Putting things away is a hard thing for me. I get so far with the cleaning and I just leave it for later which essentially is never and the clean clothes get piled up and the dishes are just used straight from the dishwasher so they pile up again as the dirty dishes can’t go into the dishwasher if there are clean dishes in there and you get the idea. I go in circles, constantly, if I let myself, and when I do this, the chances of me finishing anything are slim.
What do I do to fix it? Well, I am stubborn, and that means if I make myself do all the dishes, I can get them done. If I don’t start ten other things at the same time. Some of the chores in my list are the kind you start and have to walk away from, so I try to get them going first. That is also a trap. I need a break, and I lose three hours. I have no concept of time at all.

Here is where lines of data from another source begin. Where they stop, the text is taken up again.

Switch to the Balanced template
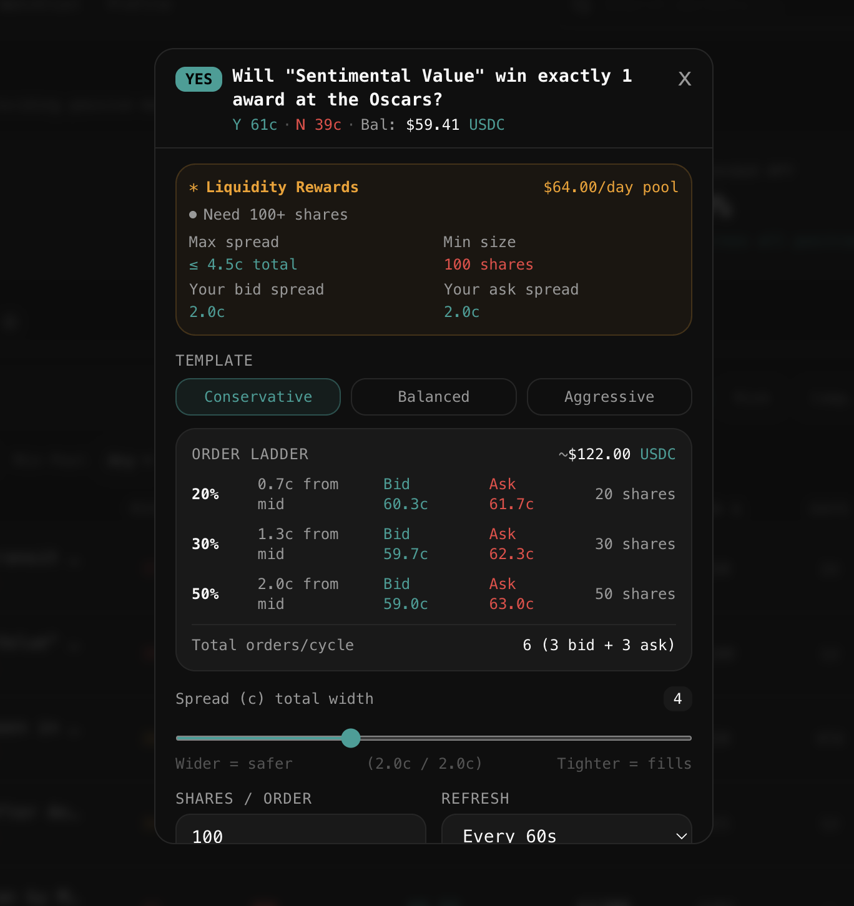The image size is (854, 906). point(433,397)
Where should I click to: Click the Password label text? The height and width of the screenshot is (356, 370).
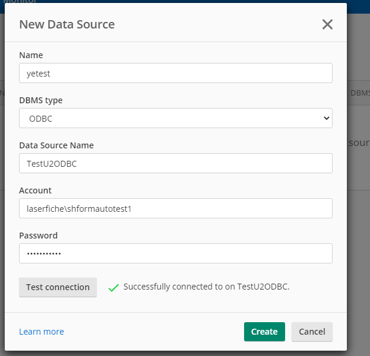[x=39, y=236]
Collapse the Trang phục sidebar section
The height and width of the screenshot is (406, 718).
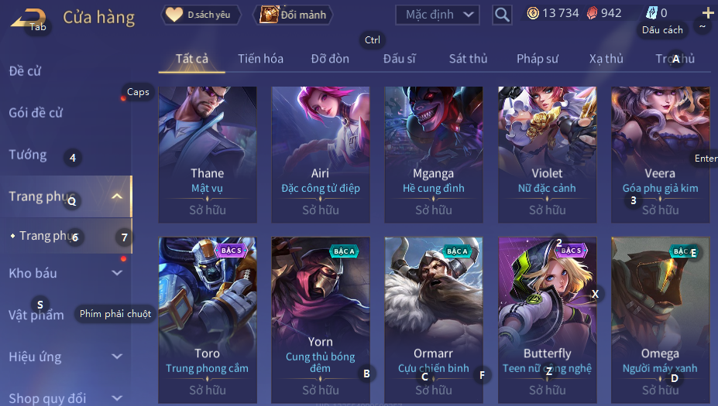117,196
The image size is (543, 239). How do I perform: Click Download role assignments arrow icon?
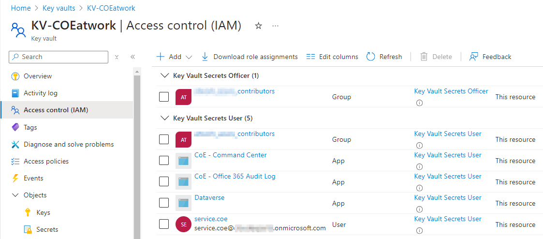[205, 57]
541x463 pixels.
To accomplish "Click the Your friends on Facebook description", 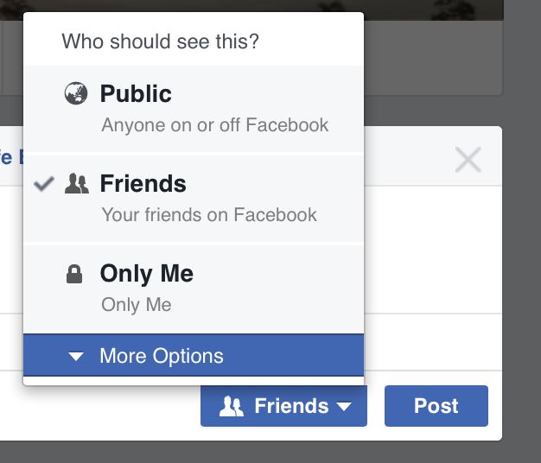I will tap(209, 215).
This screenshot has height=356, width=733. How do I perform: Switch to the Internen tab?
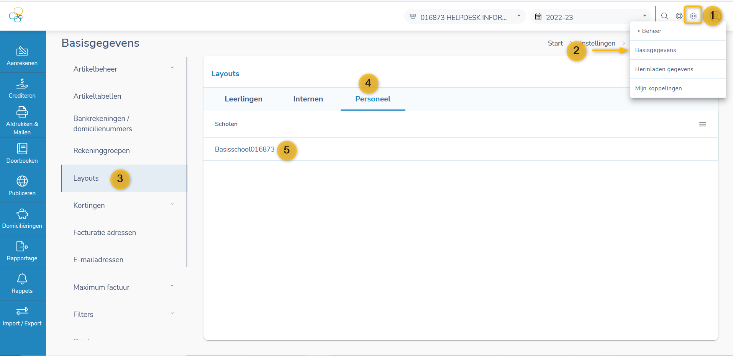coord(308,99)
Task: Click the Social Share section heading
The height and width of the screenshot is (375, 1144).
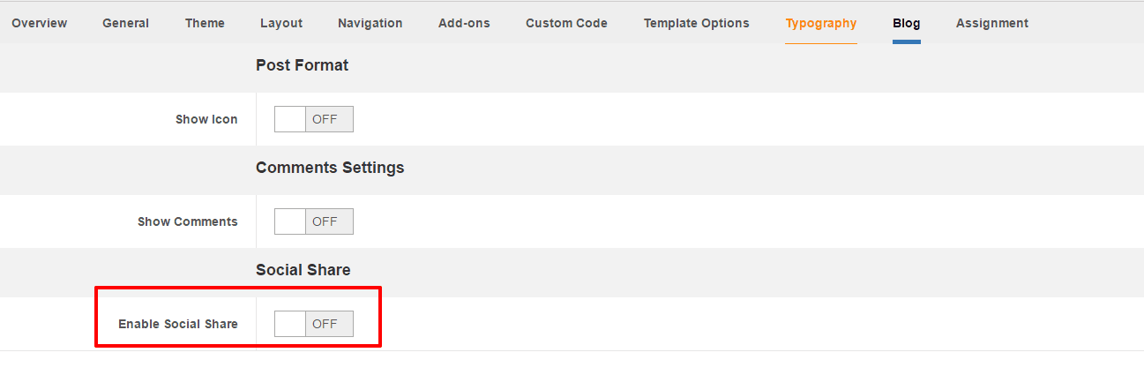Action: 303,270
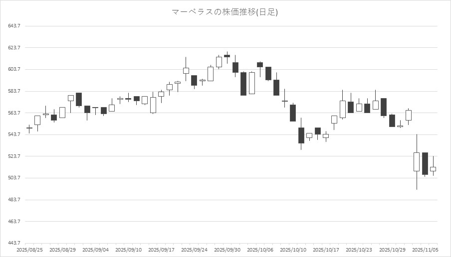The width and height of the screenshot is (451, 257).
Task: Select the 2025/09/17 x-axis date
Action: pos(161,249)
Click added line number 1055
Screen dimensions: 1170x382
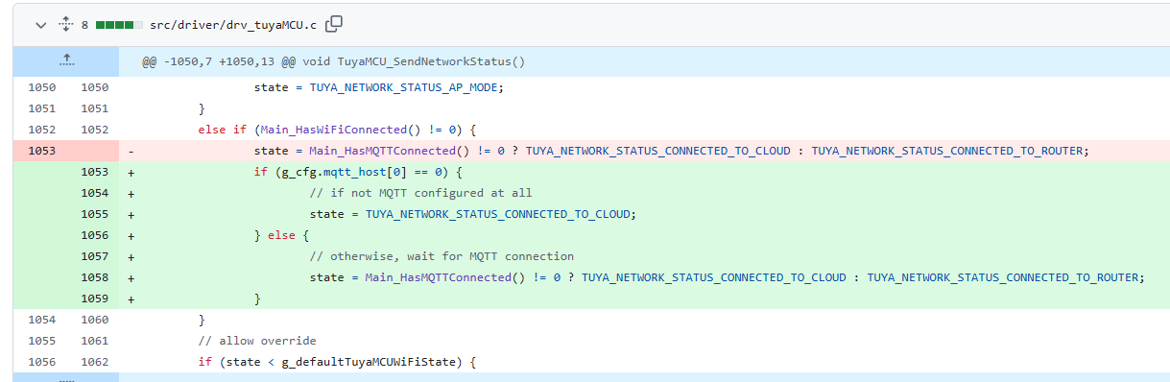coord(94,214)
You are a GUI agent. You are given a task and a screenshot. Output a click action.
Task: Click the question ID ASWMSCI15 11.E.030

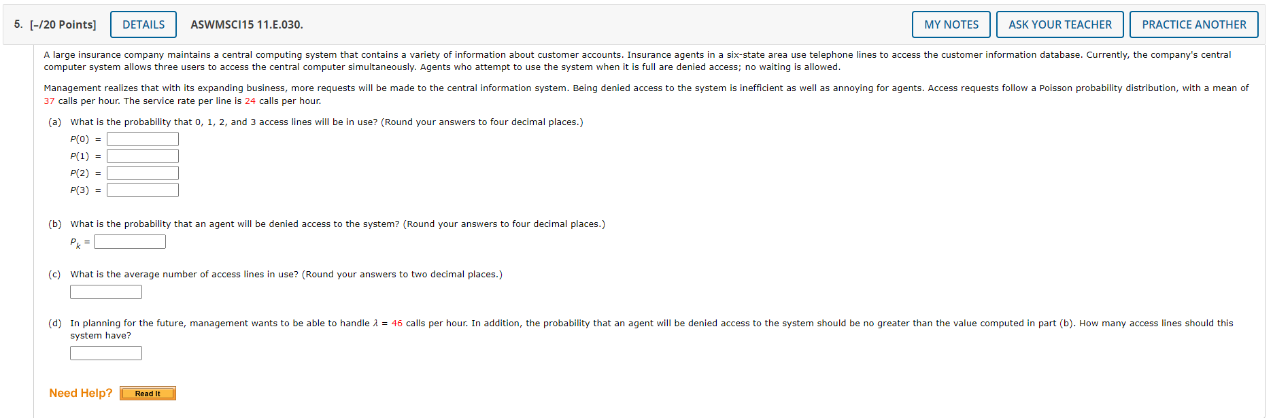[x=245, y=24]
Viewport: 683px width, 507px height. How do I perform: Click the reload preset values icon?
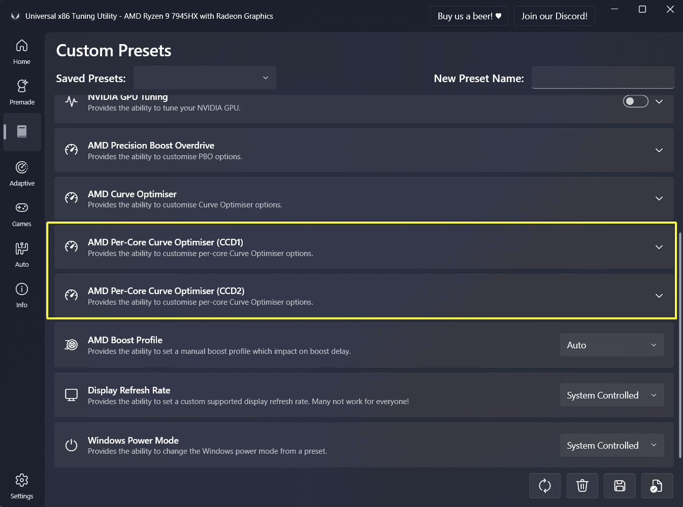[x=544, y=486]
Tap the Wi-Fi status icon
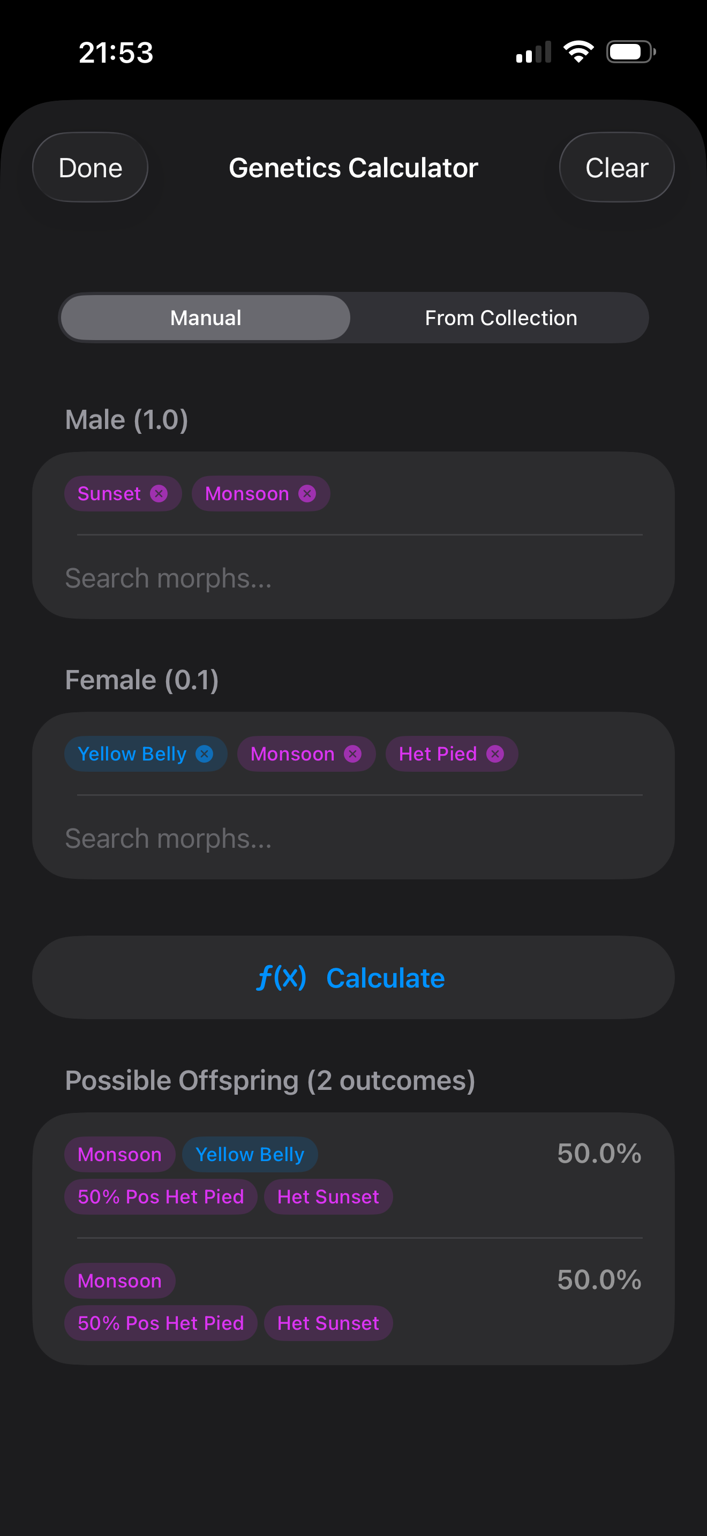The image size is (707, 1536). (579, 52)
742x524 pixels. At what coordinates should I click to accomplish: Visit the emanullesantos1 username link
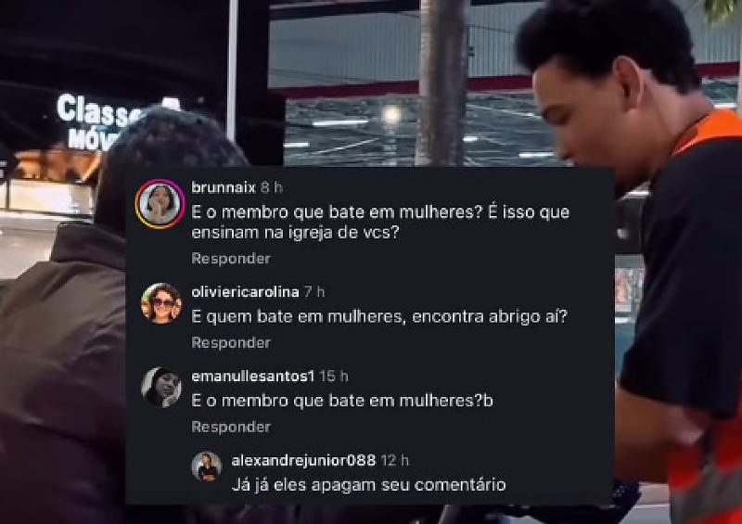pyautogui.click(x=253, y=377)
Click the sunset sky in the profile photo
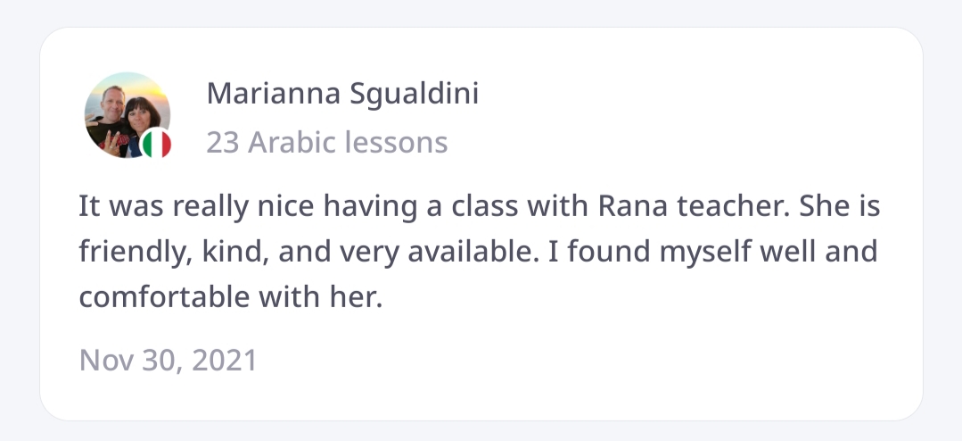 [x=143, y=87]
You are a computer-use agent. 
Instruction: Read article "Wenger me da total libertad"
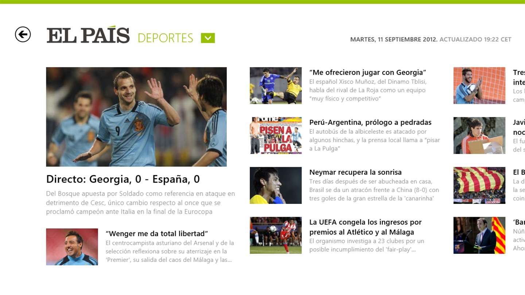pyautogui.click(x=157, y=233)
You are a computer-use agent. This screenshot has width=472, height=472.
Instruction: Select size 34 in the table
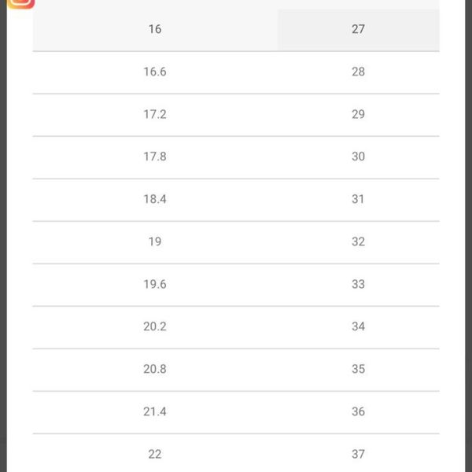358,326
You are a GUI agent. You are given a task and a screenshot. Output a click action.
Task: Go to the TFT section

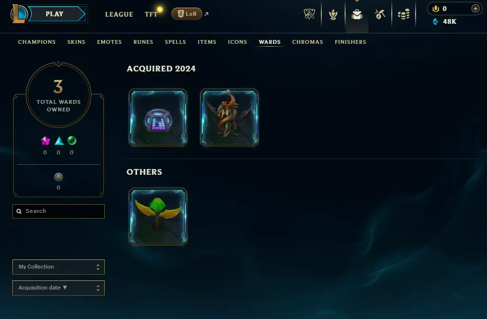tap(151, 14)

Turning the music up LOUD helps, as long as I don’t turn it down on a break. I can’t sit at my desk for too long if the music is loud. That is another tactic I use. It works if I don’t just grab the remote and turn the music down so I can spend more time at my desk procrastinating from the things I really should be doing.
Another thing I am going to implement today is a list. I find crossing things off of my list gives me a small sense of accomplishment, it means I finished that thing on my list. I make lists whenever I travel, and go over them several times to be certain that I don’t forget anything, and I cross items off as I pack. I don’t forget things when I have a list made. So I need to make more lists. This can take time and be distracting. I can put too many things down and never get back to the list, because I need to start a new one. Or I can just spend too much time making the list and get nothing else done. Not productive at all.
I think today I will be making more than one list. I also think I need to make lists more frequently until I get things back under control. After all, that is one of the goals here, to get things under control so I can let myself do the things I want to do. I will make two, on a small piece of paper. One for cooking and one for cleaning. If I just use both sides of a small piece of paper, I can flip it over, and not waste paper that way. If the list is small; maybe, just maybe, I can finish everything on it. And that would help to get me going in the right direction again, and help me get back on track. OK. Time to make my little lists and get my day going in the right direction! When I finish them, I have two writing projects that do need my attention. That will be my reward for getting the chores done, I can then work on some other projects that will make me feel good about working on them, not just to finish them, as I may or may not finish them by the end of the day. Getting time to work on them, though, will be a reward I can work toward. Progress is progress, and that is my ultimate goal for today.